I don’t know why people so easily kill trees, but it’s done with reckless abandon, and watching each limb cut and remain suspended in the air for a while incenses me.

Last weekend, I heard the same jarring, tree-killing sound of a chainsaw in a neighbor’s yard on McKinley Street in Rowayton, and the weekend earlier, it interrupted a visit to a friend’s home in Hilton Head, South Carolina. There, a neighbor had a beautiful, gigantic tree removed just hours after we sat on my friend’s porch admiring its few branches that formed an umbrella over us. We imagined the home it provided to birds who nest in it and as well as the insects they fatten up on, and all the other animals it provides shelter and food for. It was simply lovely and rooted just a few hundred feet from the ocean’s edge.

Maybe the neighbor called for the tree’s execution in advance of hurricane season; we haven’t a clue, but it was an assault ignorant of the tree’s importance. The neighbor was also oblivious to the benefits of an urban tree canopy, and anyone’s commitment to being stewards of trees, birds and wildlife.
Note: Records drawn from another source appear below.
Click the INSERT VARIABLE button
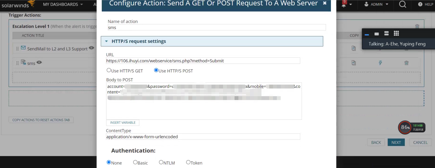The height and width of the screenshot is (168, 435). tap(123, 123)
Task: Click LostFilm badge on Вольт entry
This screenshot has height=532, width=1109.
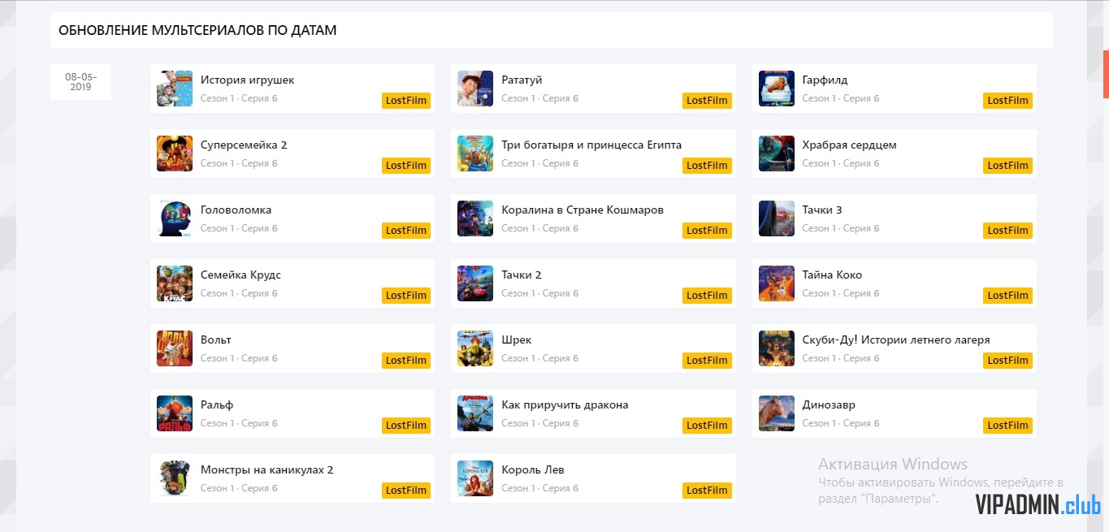Action: (406, 361)
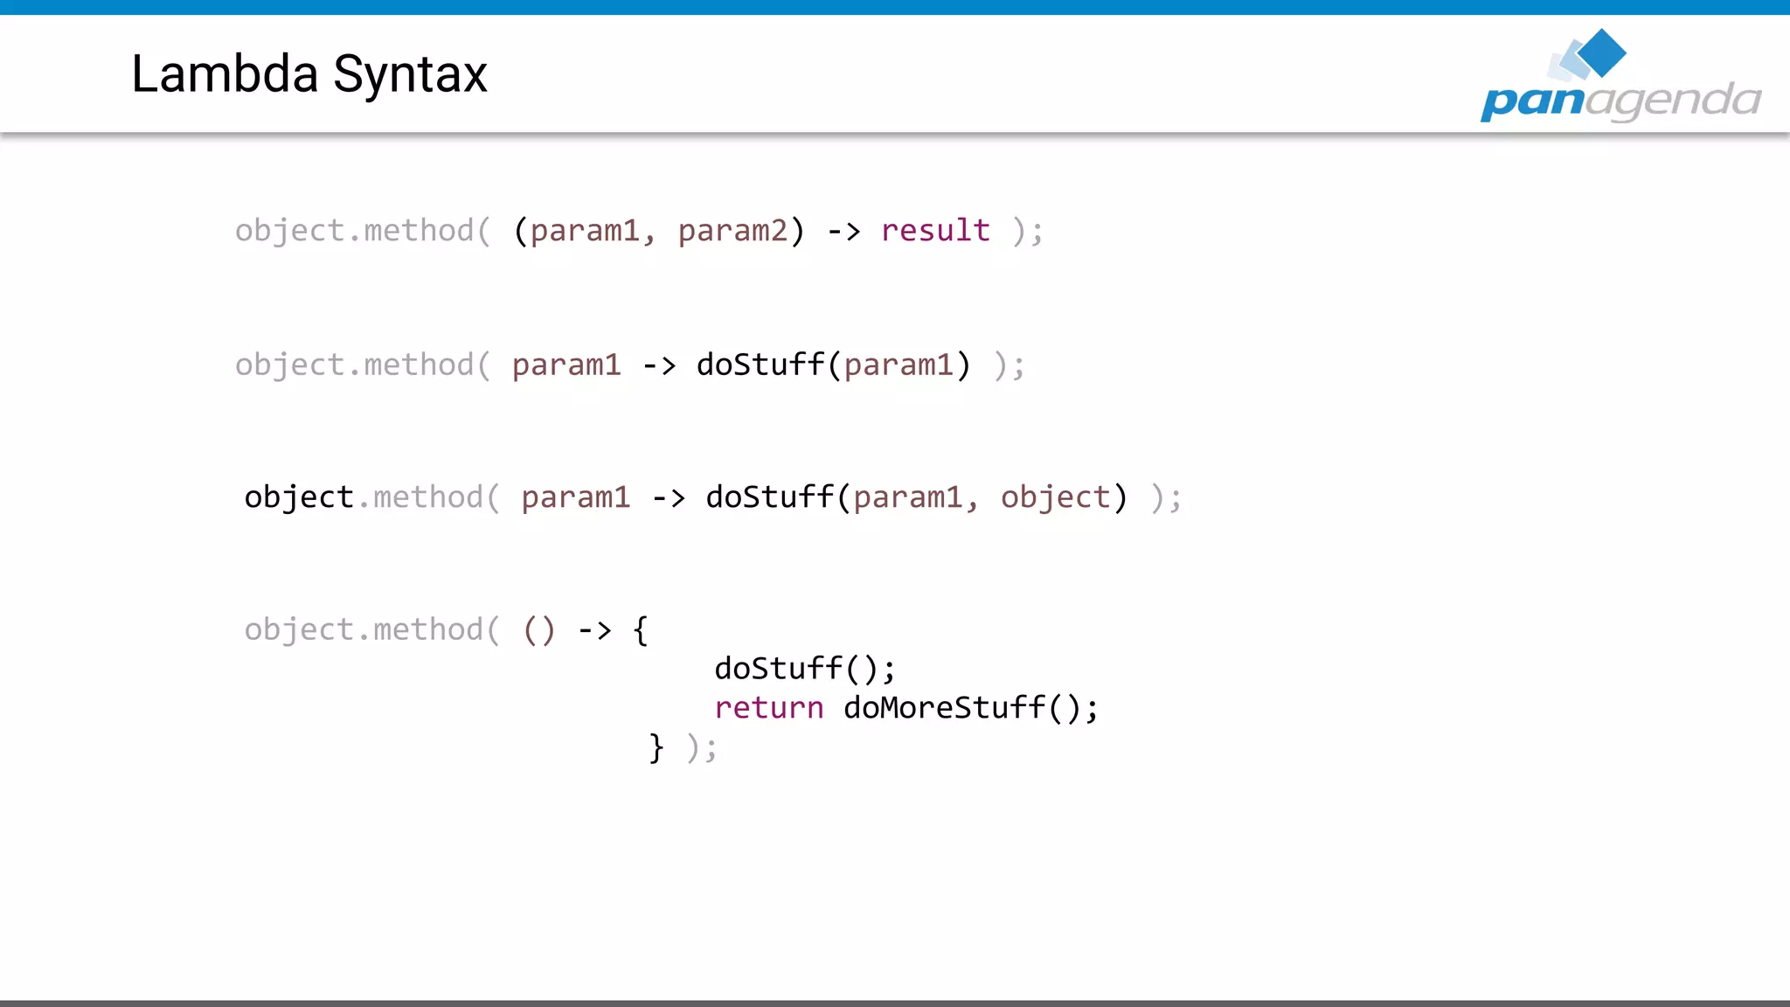Screen dimensions: 1790x1007
Task: Click the closing curly brace '}'
Action: pyautogui.click(x=656, y=748)
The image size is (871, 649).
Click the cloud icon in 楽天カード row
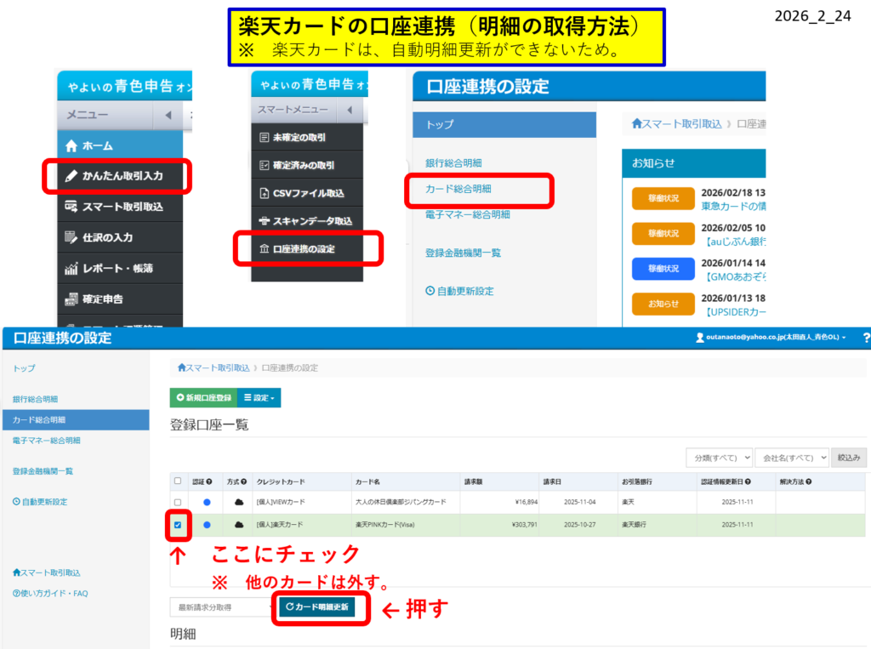(239, 525)
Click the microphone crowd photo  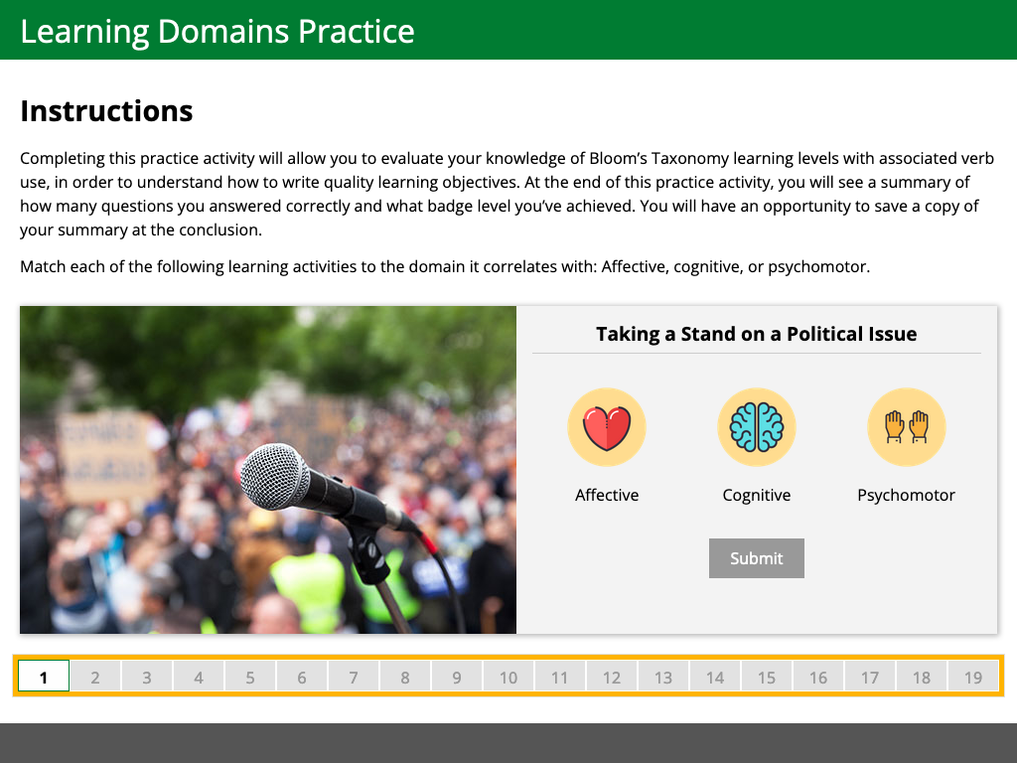[x=268, y=469]
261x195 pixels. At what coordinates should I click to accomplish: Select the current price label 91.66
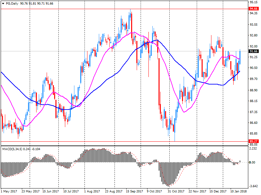point(253,51)
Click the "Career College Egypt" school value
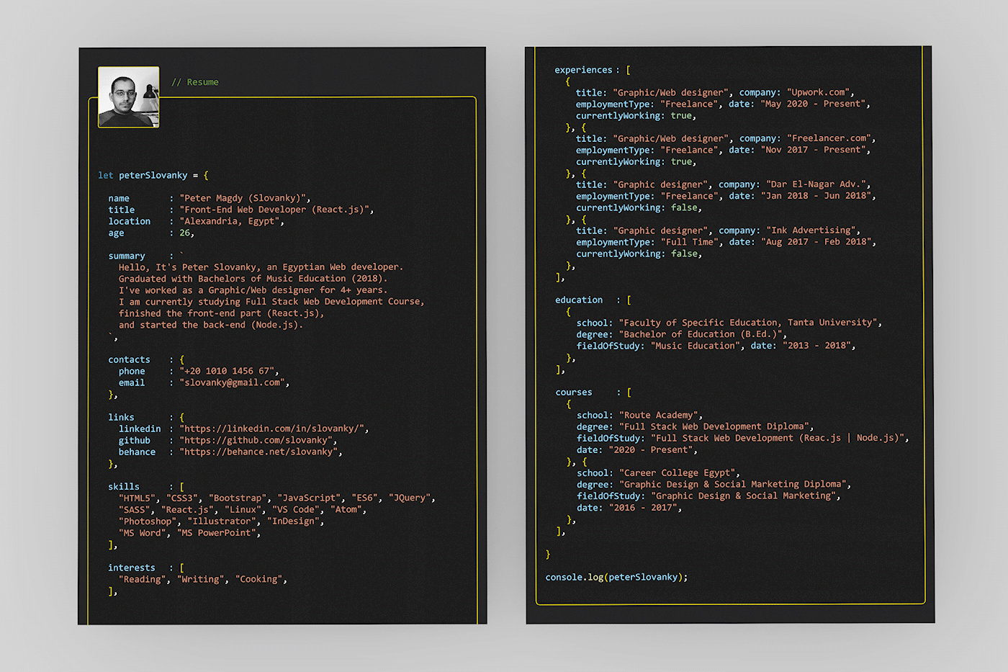The height and width of the screenshot is (672, 1008). (x=679, y=472)
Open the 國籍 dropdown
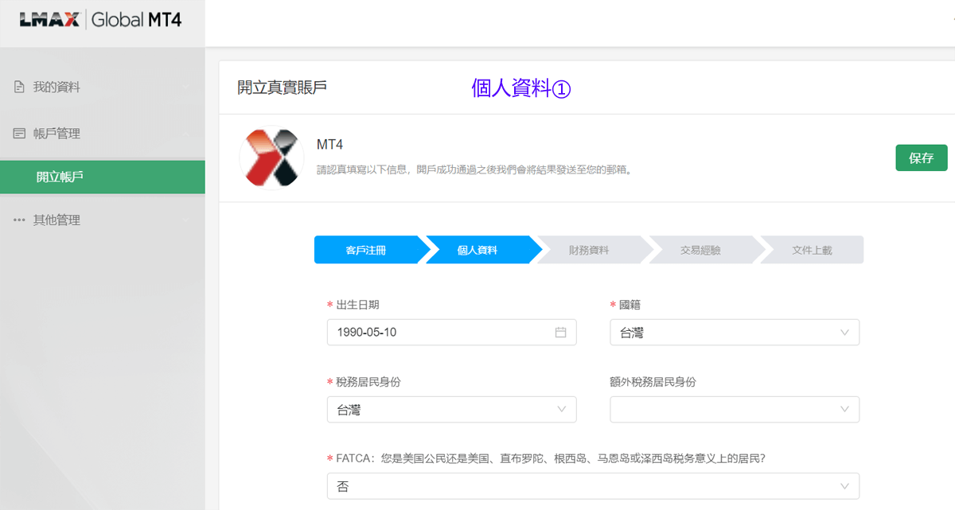The height and width of the screenshot is (510, 955). (734, 333)

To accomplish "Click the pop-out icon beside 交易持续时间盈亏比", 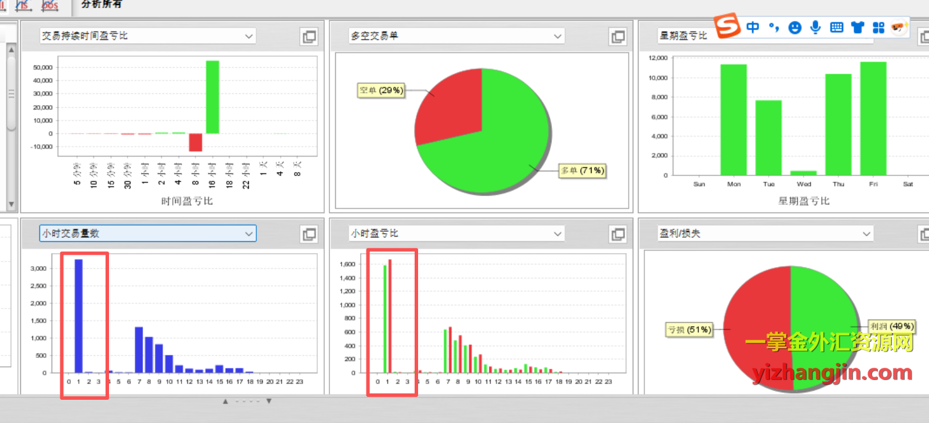I will coord(309,37).
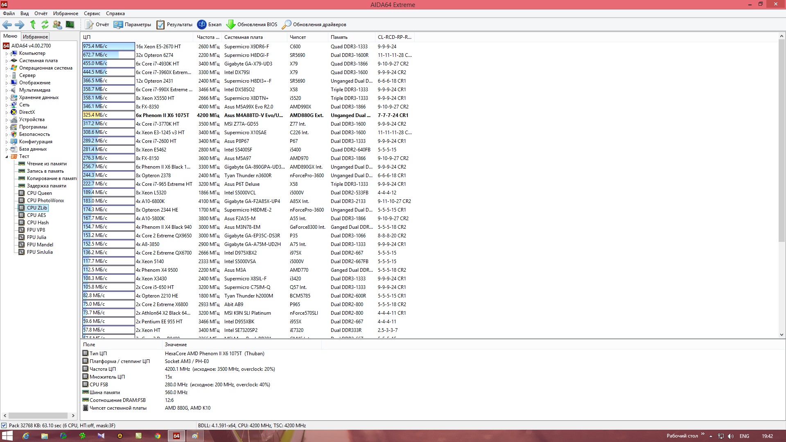Click the green refresh arrows icon
Viewport: 786px width, 442px height.
tap(45, 25)
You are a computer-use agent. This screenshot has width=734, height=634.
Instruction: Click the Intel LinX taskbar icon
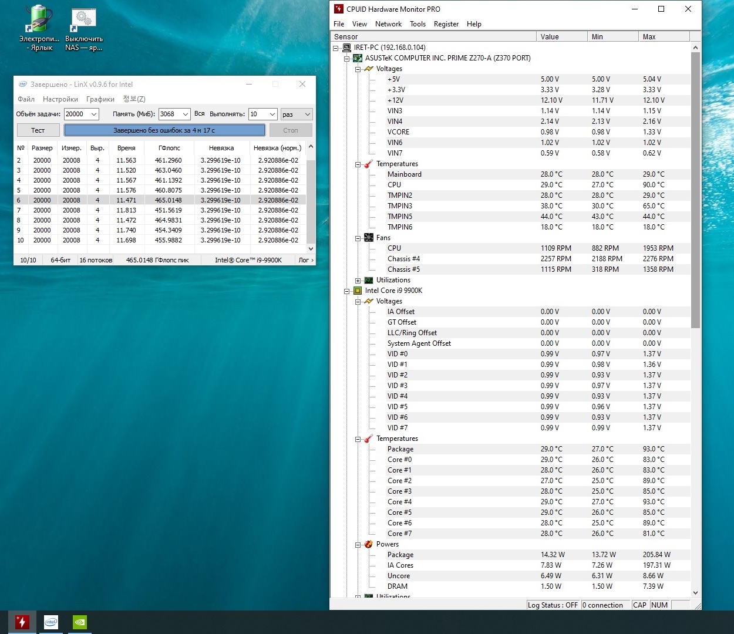51,622
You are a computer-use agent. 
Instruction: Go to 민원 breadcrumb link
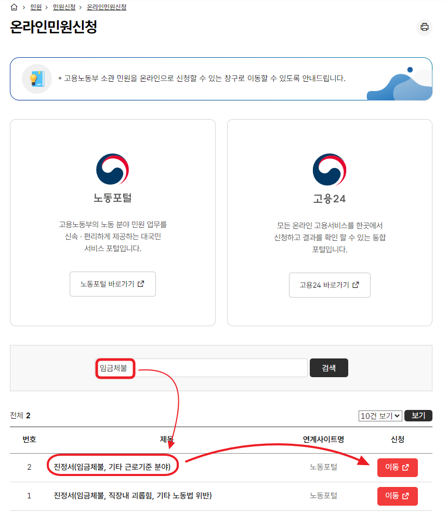[36, 7]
That neighbor never considered a conflict with anyone over the removal of a tree, or why there needs to be an open discussion about how crucial it is to leave healthy trees standing to combat the climate crisis on a planet more and more crowded by humans and their consumptive habits.

Trees are the planet’s lungs. They help tackle climate change as they absorb carbon dioxide and clean the air. When we chop healthy trees down, they release the carbon dioxide they had stored.

They also absorb rainwater, prevent soil erosion and cool a surrounding area by providing shade.

The question to ask for Earth Day is how do we increase the awareness of the benefits of an urban tree canopy in every community? We start by acknowledging that trees are not objects that are ours to kill, and that killing them is as bad for the Earth as our reliance on fossil fuels. And we need to fight for better protections for trees from local officials.

As author Margaret Renkl says, “Trees are living, breathing beings whose green leaves belong not to us, but to all the orders of insects who use them as a nursery.  Their broad limbs belong not to us, but to the nesting songbirds and raptors,  Their flowers and drupes and nuts and berries feed absolutely everybody.  And a tree’s shade belongs not to us, but to the furtive bobcat making its shadowy way through our cacophonous world.”